Please return every line below that contains the string "video".

(Data entries)
----------
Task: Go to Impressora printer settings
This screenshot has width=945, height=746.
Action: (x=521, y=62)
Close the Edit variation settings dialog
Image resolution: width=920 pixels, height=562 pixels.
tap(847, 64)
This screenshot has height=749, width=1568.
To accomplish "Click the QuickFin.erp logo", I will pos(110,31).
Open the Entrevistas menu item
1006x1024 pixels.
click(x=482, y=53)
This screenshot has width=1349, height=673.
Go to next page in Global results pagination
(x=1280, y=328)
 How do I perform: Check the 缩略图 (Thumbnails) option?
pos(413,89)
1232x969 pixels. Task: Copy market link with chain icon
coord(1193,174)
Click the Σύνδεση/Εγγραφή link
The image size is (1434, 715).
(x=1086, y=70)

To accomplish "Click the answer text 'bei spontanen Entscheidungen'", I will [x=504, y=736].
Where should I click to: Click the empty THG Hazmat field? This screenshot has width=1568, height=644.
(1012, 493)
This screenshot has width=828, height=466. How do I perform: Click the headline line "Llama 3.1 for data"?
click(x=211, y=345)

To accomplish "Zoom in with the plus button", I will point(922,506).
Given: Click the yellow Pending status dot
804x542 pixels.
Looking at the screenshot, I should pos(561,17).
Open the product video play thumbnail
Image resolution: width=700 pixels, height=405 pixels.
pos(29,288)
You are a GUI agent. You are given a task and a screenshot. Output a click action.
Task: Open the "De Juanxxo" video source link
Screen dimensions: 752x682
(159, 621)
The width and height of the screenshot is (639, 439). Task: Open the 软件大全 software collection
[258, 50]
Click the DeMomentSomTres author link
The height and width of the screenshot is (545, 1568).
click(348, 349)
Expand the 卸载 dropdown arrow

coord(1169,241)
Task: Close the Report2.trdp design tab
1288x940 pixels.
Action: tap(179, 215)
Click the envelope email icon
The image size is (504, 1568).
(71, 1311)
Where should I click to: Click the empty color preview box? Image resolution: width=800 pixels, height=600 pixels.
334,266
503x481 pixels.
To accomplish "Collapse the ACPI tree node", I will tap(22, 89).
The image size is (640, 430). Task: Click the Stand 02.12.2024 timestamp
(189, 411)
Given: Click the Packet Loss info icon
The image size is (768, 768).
----------
## Expected output
Open the product video play thumbnail
Task: Open the "De Juanxxo" video source link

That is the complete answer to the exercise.